Today, apart from my regular daily update on World War Two as a documentary and a map gaming project I managed a little painting and preparation.
First I found the 1/600 Lancaster models that had failed to successfully acquire a magnet to attach to their flying stand and tried a new application. This is a particularly difficult prospect, fighting the strength of “Gorilla Glue” against the desire of every “rare earth” magnet to fly off and find the nearest piece of steel.
Then I applied a wash of “Coat d’Armes” Russian Brown paint to several 1944 allied tanks, including the failed 3d prints of Cromwell tanks that I now intend to use as destroyed tank models.
I have had a major clear out and tidy up of the Shedquarters, because tomorrow a group of young local lads will be visiting the Shedquarters to try their hand at a wargame for the first time. I am chucking one of them in at the deep end, as he has one company of Polish paratroopers with a 20mm AT gun against three companies of PanzerGrenadiers, one company of recruits and three batteries of medium/heavy artillery.
But they are hiding in the ruins of what used to be Arnhem. some pictures follow:
But still somehow this all looks too neat and tidy. I have to leave room to place the troop bases, but I would sill prefer a more “organic” look, especially after the destruction. The “aerial” shots make it look like the bulldozers have been in and it’s at least a month after the battle.
This morning I have spent an hour painting the windows of 1/300 model buildings. I only spent an hour on the job because I detest painting the windows of 1/300 model buildings. And the reason why I detest doing it is because I am no bloody good at it.
That’s why there is no accompanying photograph.
Apart from trying to fit the paintbrush within the framework without wobbling, trying to get a realistic look eludes me. Normally I use a metallic gun metal paint. Today I tried darkening with Coat d’Arms “Magic Metal”, but it’s still not right. I was sitting in the garden comparing my efforts with the windows of surrounding houses. They are a sort of reflective dark grey, lightening a little when the sun comes out.
What they are not – and I can never understand the use of this on models – is blue. I frequently see this and have bought professionally painted models with glaring blue models, so I am guessing it is a convention amongst painters.
The most outrageous example was on the timber temporary buildings used at the Waterloo 200th anniversary re-enactment, where full-sized windows were painted bright blue. Why?
But, until I can get it right, who am I to criticize?
Back into my 6mm gaming mode I am setting up the battlefield for the next game in the Market Garden campaign.
About 1/6 of the table is a built-up area and I have populated it with a set of model buildings from my store.
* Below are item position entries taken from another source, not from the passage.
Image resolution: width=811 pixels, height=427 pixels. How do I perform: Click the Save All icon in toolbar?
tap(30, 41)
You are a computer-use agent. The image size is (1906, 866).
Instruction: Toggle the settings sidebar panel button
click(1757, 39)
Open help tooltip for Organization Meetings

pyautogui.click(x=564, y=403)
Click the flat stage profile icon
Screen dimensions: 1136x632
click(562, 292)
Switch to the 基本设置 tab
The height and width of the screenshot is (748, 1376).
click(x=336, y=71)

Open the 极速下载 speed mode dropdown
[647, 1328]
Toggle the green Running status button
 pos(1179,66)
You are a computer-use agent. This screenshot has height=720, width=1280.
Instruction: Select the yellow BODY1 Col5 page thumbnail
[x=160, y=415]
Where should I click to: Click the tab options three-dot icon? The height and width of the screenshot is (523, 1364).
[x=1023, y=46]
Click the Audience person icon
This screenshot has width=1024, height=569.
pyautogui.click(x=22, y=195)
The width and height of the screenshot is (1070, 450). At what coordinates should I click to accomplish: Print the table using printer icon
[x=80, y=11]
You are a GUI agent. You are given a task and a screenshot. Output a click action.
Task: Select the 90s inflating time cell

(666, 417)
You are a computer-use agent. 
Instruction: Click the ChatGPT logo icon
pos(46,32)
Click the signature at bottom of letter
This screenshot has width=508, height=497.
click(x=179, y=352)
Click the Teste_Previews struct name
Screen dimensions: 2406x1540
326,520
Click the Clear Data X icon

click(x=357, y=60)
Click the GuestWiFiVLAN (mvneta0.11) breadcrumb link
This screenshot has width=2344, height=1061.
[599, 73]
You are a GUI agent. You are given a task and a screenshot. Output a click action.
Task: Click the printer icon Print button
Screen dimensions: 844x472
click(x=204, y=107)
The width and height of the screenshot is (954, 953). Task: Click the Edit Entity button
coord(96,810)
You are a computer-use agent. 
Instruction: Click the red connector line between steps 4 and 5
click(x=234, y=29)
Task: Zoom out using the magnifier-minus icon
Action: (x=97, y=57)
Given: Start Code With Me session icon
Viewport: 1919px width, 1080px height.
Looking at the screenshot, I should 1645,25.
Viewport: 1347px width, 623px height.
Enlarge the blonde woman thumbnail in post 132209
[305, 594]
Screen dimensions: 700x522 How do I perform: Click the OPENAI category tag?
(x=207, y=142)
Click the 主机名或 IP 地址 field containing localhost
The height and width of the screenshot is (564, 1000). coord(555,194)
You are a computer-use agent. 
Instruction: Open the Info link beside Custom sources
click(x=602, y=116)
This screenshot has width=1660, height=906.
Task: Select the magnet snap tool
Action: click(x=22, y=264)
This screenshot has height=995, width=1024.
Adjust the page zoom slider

Some of these are most inappropriate for the Netherlands, particularly the Kentish oast houses, but I am taking the opportunity to paint every building taken from the box before replacing the wrong’uns with more geographically relevant structures.
So for the time being, the area looks like this:
This is a mixture of buildings from Various manufacturers and some home printed models.
I cannot remember if it was Bob Cordery or Chris Kemp who recently alerted me via their blog to the board game Santorini. Anyway, I ordered a copy forthwith.
Forget the game. In the box there are component to make buildings:
22 ground floor/level 1 square pieces;
18 first floor/level 2 square pieces, which can also be stacked together to make higher structures or sit on the ground as houses in their own right;
14 second floor/level 3 octagonal colonnades with a square base;
18 hemispherical cupolas.
That’s enough for a decent sized town, and for less than 25 quid!
All the sections are hollow and the first two will take a 2cm x 2cm base of 6mm figures inside or on the roof.
In the photo’ below are the four components and one full building. A 6mm Irregular Miniatures unpainted insurgent is added for scale. Incidentally, each face of the first two levels is different, to add some variety to the street.
A lick of paint and these will do nicely, thank you.